Your task is to print the listing exactly as it stands.
= = =
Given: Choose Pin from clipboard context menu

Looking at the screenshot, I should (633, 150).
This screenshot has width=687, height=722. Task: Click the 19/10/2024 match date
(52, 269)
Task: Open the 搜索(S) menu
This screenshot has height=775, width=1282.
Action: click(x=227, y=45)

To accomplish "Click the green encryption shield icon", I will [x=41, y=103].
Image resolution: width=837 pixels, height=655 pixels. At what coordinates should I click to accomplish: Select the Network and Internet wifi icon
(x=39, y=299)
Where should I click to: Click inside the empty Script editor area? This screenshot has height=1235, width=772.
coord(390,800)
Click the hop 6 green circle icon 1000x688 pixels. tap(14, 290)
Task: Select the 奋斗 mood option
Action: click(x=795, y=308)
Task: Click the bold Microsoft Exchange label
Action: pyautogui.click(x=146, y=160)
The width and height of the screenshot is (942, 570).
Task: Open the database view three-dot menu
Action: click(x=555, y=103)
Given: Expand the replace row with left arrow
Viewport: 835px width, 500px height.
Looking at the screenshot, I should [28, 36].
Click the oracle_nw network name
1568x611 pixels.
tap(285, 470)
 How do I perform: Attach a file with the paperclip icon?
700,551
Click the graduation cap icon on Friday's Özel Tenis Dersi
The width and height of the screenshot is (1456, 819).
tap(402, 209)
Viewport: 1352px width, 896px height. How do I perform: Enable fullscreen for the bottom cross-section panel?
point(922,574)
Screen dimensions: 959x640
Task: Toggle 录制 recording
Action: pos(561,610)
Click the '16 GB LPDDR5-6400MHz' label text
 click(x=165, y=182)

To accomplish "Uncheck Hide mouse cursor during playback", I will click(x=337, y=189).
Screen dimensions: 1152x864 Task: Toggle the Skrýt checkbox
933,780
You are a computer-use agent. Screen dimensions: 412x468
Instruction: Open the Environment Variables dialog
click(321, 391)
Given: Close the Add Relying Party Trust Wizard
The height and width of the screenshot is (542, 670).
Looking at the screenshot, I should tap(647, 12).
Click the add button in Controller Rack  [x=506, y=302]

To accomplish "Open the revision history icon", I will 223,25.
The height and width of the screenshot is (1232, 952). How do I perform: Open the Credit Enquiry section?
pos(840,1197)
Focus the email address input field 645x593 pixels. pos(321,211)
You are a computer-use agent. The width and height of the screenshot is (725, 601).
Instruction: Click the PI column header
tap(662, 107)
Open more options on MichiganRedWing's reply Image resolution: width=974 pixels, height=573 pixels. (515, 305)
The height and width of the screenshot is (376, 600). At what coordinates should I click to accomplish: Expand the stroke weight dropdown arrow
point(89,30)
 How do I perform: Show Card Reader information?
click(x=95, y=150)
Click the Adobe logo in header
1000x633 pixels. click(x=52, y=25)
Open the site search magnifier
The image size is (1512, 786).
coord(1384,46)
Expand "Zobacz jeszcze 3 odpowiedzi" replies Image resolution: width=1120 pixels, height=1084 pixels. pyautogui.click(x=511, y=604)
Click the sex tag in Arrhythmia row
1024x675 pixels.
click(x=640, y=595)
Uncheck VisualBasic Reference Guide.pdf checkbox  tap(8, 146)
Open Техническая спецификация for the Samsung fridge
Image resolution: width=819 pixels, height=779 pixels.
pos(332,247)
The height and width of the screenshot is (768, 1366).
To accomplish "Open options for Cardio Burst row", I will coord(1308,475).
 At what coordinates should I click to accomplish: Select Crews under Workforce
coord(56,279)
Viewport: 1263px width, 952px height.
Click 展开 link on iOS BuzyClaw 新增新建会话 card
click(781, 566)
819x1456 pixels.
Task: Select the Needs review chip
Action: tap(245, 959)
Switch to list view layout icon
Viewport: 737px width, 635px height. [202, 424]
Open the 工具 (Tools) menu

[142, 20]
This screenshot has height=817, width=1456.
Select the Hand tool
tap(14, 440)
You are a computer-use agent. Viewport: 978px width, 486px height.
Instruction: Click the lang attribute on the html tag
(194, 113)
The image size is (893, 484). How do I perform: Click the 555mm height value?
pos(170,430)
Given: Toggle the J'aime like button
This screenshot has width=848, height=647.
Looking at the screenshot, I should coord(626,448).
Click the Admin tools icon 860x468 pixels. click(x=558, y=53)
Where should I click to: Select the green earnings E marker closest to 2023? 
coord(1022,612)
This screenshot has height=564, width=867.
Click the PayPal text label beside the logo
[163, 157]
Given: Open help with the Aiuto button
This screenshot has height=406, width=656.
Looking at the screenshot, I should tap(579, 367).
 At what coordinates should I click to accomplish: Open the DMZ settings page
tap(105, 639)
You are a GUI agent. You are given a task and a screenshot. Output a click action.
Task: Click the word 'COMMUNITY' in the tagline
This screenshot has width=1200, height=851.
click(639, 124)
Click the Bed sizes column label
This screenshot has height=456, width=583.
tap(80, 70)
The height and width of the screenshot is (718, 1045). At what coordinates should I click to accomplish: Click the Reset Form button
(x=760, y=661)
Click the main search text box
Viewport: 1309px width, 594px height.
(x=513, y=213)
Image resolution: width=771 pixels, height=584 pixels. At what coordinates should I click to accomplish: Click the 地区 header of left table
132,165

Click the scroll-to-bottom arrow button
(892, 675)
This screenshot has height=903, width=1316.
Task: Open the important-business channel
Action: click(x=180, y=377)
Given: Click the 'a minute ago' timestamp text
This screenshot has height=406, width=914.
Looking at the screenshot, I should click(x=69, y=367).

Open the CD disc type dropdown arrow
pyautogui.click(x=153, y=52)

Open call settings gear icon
= = =
-- Answer to this task --
Given: Choose Pin from clipboard context menu

Looking at the screenshot, I should (633, 150).
This screenshot has width=687, height=722. Task: Click the 19/10/2024 match date
(52, 269)
Task: Open the 搜索(S) menu
This screenshot has height=775, width=1282.
Action: click(x=227, y=45)

To accomplish "Click the green encryption shield icon", I will [x=41, y=103].
Image resolution: width=837 pixels, height=655 pixels. At what coordinates should I click to accomplish: Select the Network and Internet wifi icon
(x=39, y=299)
Where should I click to: Click inside the empty Script editor area? This screenshot has height=1235, width=772.
coord(390,800)
Click the hop 6 green circle icon 1000x688 pixels. tap(14, 290)
Task: Select the 奋斗 mood option
Action: click(x=795, y=308)
Task: Click the bold Microsoft Exchange label
Action: pyautogui.click(x=146, y=160)
The width and height of the screenshot is (942, 570).
Task: Open the database view three-dot menu
Action: click(x=555, y=103)
Given: Expand the replace row with left arrow
Viewport: 835px width, 500px height.
Looking at the screenshot, I should [28, 36].
Click the oracle_nw network name
1568x611 pixels.
tap(285, 470)
 How do I perform: Attach a file with the paperclip icon?
700,551
Click the graduation cap icon on Friday's Özel Tenis Dersi
The width and height of the screenshot is (1456, 819).
tap(402, 209)
Viewport: 1352px width, 896px height. How do I perform: Enable fullscreen for the bottom cross-section panel?
point(922,574)
Screen dimensions: 959x640
Task: Toggle 录制 recording
Action: pos(561,610)
Click the '16 GB LPDDR5-6400MHz' label text
 click(x=165, y=182)

To accomplish "Uncheck Hide mouse cursor during playback", I will click(x=337, y=189).
Screen dimensions: 1152x864 Task: Toggle the Skrýt checkbox
933,780
You are a computer-use agent. Screen dimensions: 412x468
Instruction: Open the Environment Variables dialog
click(321, 391)
Given: Close the Add Relying Party Trust Wizard
The height and width of the screenshot is (542, 670).
Looking at the screenshot, I should tap(647, 12).
Click the add button in Controller Rack  [x=506, y=302]

To accomplish "Open the revision history icon", I will 223,25.
The height and width of the screenshot is (1232, 952). How do I perform: Open the Credit Enquiry section?
pos(840,1197)
Focus the email address input field 645x593 pixels. pos(321,211)
You are a computer-use agent. The width and height of the screenshot is (725, 601).
Instruction: Click the PI column header
tap(662, 107)
Open more options on MichiganRedWing's reply Image resolution: width=974 pixels, height=573 pixels. (515, 305)
The height and width of the screenshot is (376, 600). At what coordinates should I click to accomplish: Expand the stroke weight dropdown arrow
point(89,30)
 How do I perform: Show Card Reader information?
click(x=95, y=150)
Click the Adobe logo in header
1000x633 pixels. click(x=52, y=25)
Open the site search magnifier
The image size is (1512, 786).
coord(1384,46)
Expand "Zobacz jeszcze 3 odpowiedzi" replies Image resolution: width=1120 pixels, height=1084 pixels. pyautogui.click(x=511, y=604)
Click the sex tag in Arrhythmia row
1024x675 pixels.
click(x=640, y=595)
Uncheck VisualBasic Reference Guide.pdf checkbox  tap(8, 146)
Open Техническая спецификация for the Samsung fridge
Image resolution: width=819 pixels, height=779 pixels.
pos(332,247)
The height and width of the screenshot is (768, 1366).
To accomplish "Open options for Cardio Burst row", I will coord(1308,475).
 At what coordinates should I click to accomplish: Select Crews under Workforce
coord(56,279)
Viewport: 1263px width, 952px height.
Click 展开 link on iOS BuzyClaw 新增新建会话 card
click(781, 566)
819x1456 pixels.
Task: Select the Needs review chip
Action: tap(245, 959)
Switch to list view layout icon
Viewport: 737px width, 635px height. [202, 424]
Open the 工具 (Tools) menu

[142, 20]
This screenshot has height=817, width=1456.
Select the Hand tool
tap(14, 440)
You are a computer-use agent. Viewport: 978px width, 486px height.
Instruction: Click the lang attribute on the html tag
(194, 113)
The image size is (893, 484). How do I perform: Click the 555mm height value?
pos(170,430)
Given: Toggle the J'aime like button
This screenshot has width=848, height=647.
Looking at the screenshot, I should coord(626,448).
Click the Admin tools icon 860x468 pixels. click(x=558, y=53)
Where should I click to: Select the green earnings E marker closest to 2023? 
coord(1022,612)
This screenshot has height=564, width=867.
Click the PayPal text label beside the logo
[163, 157]
Given: Open help with the Aiuto button
This screenshot has height=406, width=656.
Looking at the screenshot, I should tap(579, 367).
 At what coordinates should I click to accomplish: Open the DMZ settings page
tap(105, 639)
You are a GUI agent. You are given a task and a screenshot. Output a click action.
Task: Click the word 'COMMUNITY' in the tagline
This screenshot has width=1200, height=851.
click(639, 124)
Click the Bed sizes column label
This screenshot has height=456, width=583.
tap(80, 70)
The height and width of the screenshot is (718, 1045). At what coordinates should I click to accomplish: Click the Reset Form button
(x=760, y=661)
Click the main search text box
Viewport: 1309px width, 594px height.
(x=513, y=213)
Image resolution: width=771 pixels, height=584 pixels. At what coordinates should I click to accomplish: Click the 地区 header of left table
132,165

Click the scroll-to-bottom arrow button
(892, 675)
This screenshot has height=903, width=1316.
Task: Open the important-business channel
Action: click(x=180, y=377)
Given: Click the 'a minute ago' timestamp text
This screenshot has height=406, width=914.
Looking at the screenshot, I should click(x=69, y=367).

Open the CD disc type dropdown arrow
pyautogui.click(x=153, y=52)

Open call settings gear icon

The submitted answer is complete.